Aloysius Bertrand et Marcel Schwob ·
Le Catalogue de la bibliothèque de Marcel Schwob ne contient, pour la rubrique Littérature française du XIXe siècle, que quinze ouvrages – dont quatre consacrés à Baudelaire – parmi lesquels un bel exemplaire de Gaspard de la nuit, fantaisies à la manière de Callot, par Louis Bertrand… par M. Charles Asselineau, Paris, Pincebourde, 1868, in-8,… Frontispice de Félicien Rops (n° 243).
C’est sur la parenté de ces deux écrivains que Gisèle Vanhese revient à plusieurs reprises dans son dernier article consacré à Aloysius Bertrand.
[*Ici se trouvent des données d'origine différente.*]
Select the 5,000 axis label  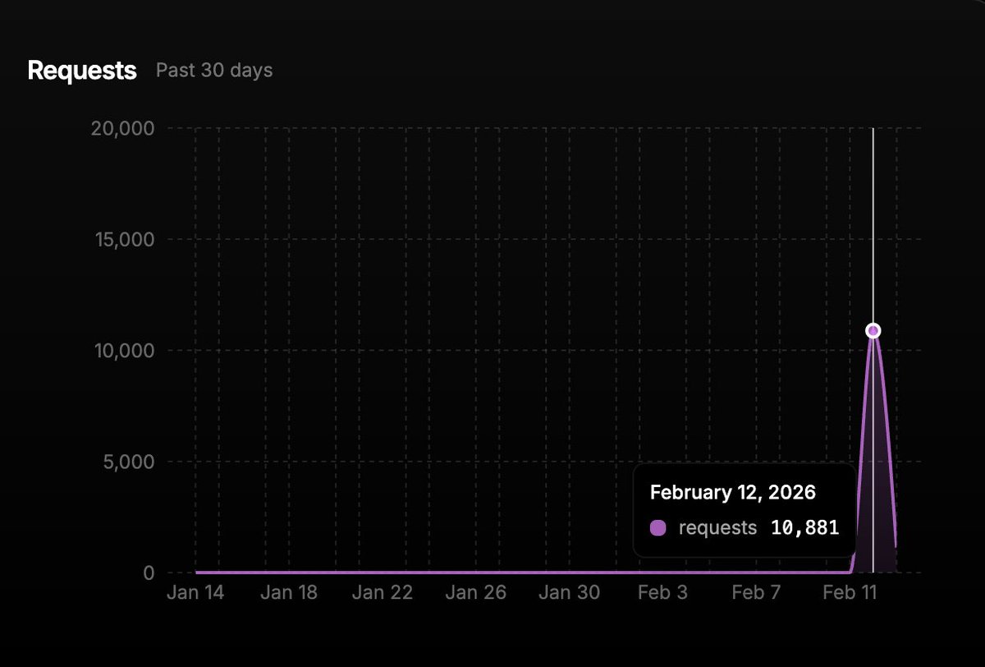[x=131, y=462]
L’ « alchimie du silence et de l’ellipse » opérée par le père du poème en prose annonce les « silences du récit » admirés par Marcel Schwob chez Stevenson et mis en œuvre dans ses propres écrits. Tel est notamment le sens des « blancs des pages », si importants aux yeux de Bertrand, et dans lesquels saura lire, écrit Schwob, le « bon gourmet de livres ». D’autre part, comme le fera Schwob, Bertrand privilégie le détail « qui transmute bien souvent le familier en infamilier (sic)». Signes de sa modernité, sa lutte contre le narratif et sa dilution, son obscurité énigmatique anticipent sur celles du conteur fin de siècle, et Gisèle Vanhese n’hésite pas à convoquer pour désigner sa vision plurielle et ambiguë « l’esprit géométral » attribué à Schwob par Marguerite Moreno. Même les thèmes coïncident parfois : les grandes peurs médiévales, entre reîtres et lépreux, sont communes aux « Chroniques » d’Aloysius Bertrand et à maints contes schwobiens.
Gisèle VANHESE, « Un sens à la fois précis et multiple. Poétique de l’ambigu dans Gaspard de la nuit » in Un livre d’art fantasque et vagabond. Gaspard de la nuit d’Aloysius Bertrand, sous la direction d’André Guyaux, Paris, Éditions Classiques Garnier, Coll. « rencontres », 2010, p. 67-82.